Akibatnya, mekanisme pemesanan di Terusan Panama termasuk sistem lelang menjadi semakin kompetitif.
Baca juga: Iran Tutup Selat Hormuz dari Sisi Laut Arab, Bakal Bertindak Cepat jika Pasukan AS Bergerak Maju
Kenaikan harga slot yang signifikan menunjukkan adanya tekanan tinggi terhadap kapasitas jalur tersebut. Kapal-kapal yang tidak memiliki jadwal tetap terpaksa mengikuti lelang atau membayar biaya tambahan yang jauh lebih mahal demi mendapatkan akses prioritas.

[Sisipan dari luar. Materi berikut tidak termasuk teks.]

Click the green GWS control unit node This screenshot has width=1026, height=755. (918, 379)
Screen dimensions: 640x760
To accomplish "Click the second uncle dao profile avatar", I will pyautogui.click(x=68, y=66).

Kondisi tersebut membuat biaya logistik melonjak tajam, bahkan melonjak hampir tiga kali lipat, dari rata-rata sekitar 135.000 dolar AS menjadi mendekati 400.000 dolar AS.
Selain itu, lonjakan biaya transit juga berdampak pada strategi distribusi global. Perusahaan energi kini harus mempertimbangkan ulang rute pengiriman, biaya operasional, serta waktu tempuh untuk menjaga efisiensi di tengah ketidakpastian pasar.
Fenomena ini sekaligus menegaskan bahwa krisis di Timur Tengah tidak hanya berdampak pada pasokan energi, tetapi juga mengubah dinamika industri pelayaran internasional.
Jika kondisi ini berlanjut, para analis memperkirakan tekanan terhadap jalur logistik global akan semakin besar, dengan implikasi langsung terhadap harga energi dan stabilitas ekonomi dunia.
Panama Hanya Jadi Solusi Sementara
Meski perannya semakin penting, Terusan Panama tetap tidak mampu menggantikan fungsi strategis Selat Hormuz secara penuh.